Overall, the bill would require $331 billion in new spending and raise $389 billion in new revenues. Of that new revenue, $89 billion would come from taxes—$65 billion from increasing the tobacco tax and $24 billion from the new corporate assessment.

Some lawmakers have voiced fears that Clinton was concentrating too much power in the hands of an independent National Health Board and the regional alliances that would form a new insurance-buying marketplace.

Under the final plan, the health board would be an executive agency, not an independent board like the Securities and Exchange Commission, the sources said.

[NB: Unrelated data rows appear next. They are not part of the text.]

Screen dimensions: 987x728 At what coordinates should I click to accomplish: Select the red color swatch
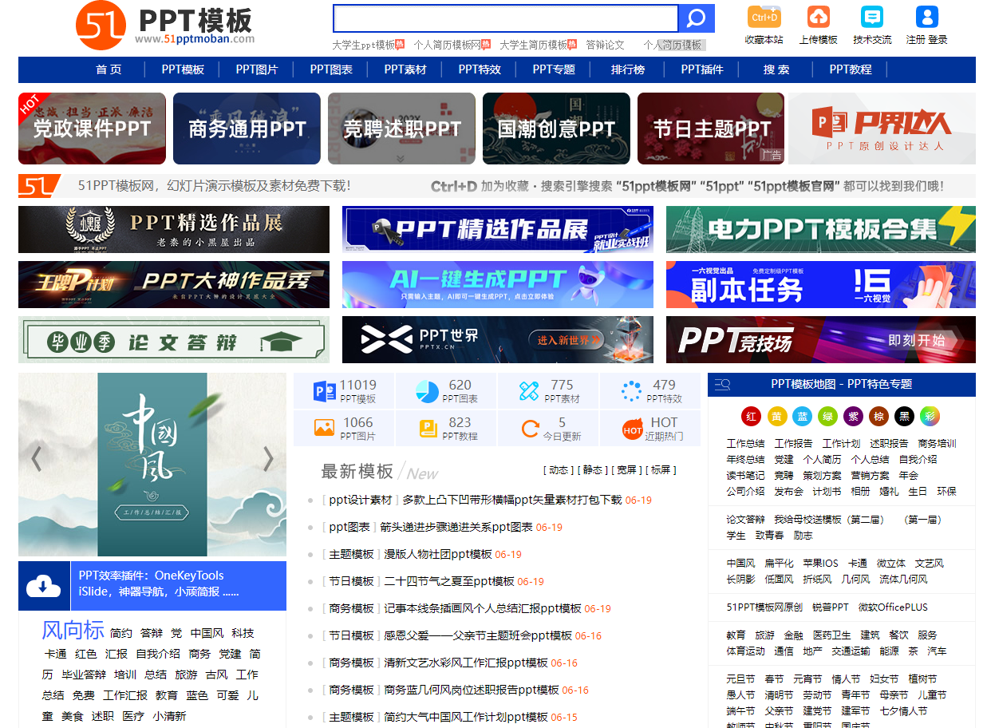751,416
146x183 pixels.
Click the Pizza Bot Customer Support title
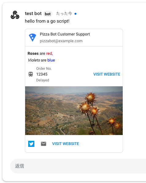coord(65,34)
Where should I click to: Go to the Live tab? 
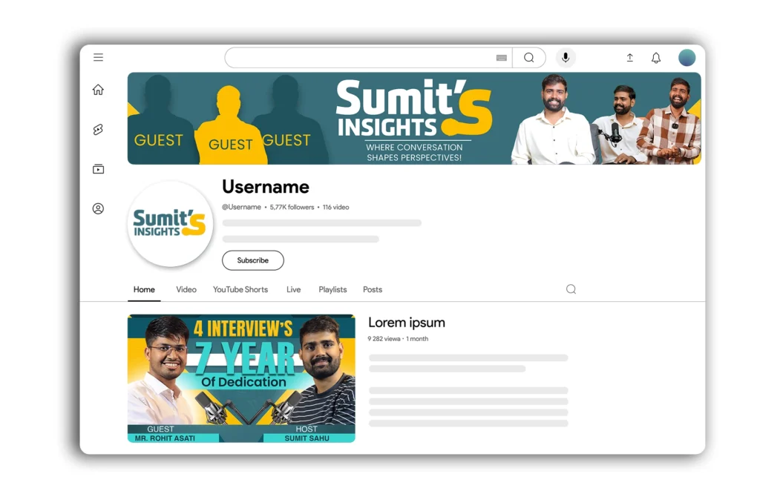point(293,289)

And the regional health alliances would accept virtually all health plans with no limits on the number of plans offering traditional, fee-for-service medicine, the officials said.

States, not the alliances, would certify each health plan.

But Lee told the Association of American Medical Colleges that even the fee-for-service plans would receive flat amounts to provide care for all their customers—regardless of whether they paid physicians a salary or a fee for each procedure or service.

The Clinton plan would encourage Americans to join prepaid plans such as health maintenance organizations where their out-of-pocket costs would be lower. Such plans would charge patients $10 each time they went to the doctor with no deductibles.

Advocates for the poor warned that $10 would be a hardship for a poor family on Medicaid, which now has no copayments.

The revised Clinton bill would reduce the copayments for welfare families and allow the health plans to waive them for others as well, the officials said.

Clinton initially promised subsidies for small businesses with 50 or fewer workers and average wages of $24,000 or less. Now the discounts will go to firms with up to 75 employees, varying both by size and average wage.

Clinton’s proposed takeover of the employers’ 80 percent share of premiums for early retirees will be phased in slowly. The government would pick up 10 percent of the employer share in 1998; 20 percent in 1999; 30 percent in 2000, and 100 percent in 2001.

The White House contends that early retirees will still benefit from its switch to community-wide insurance rates, with no discrimination between younger and older workers.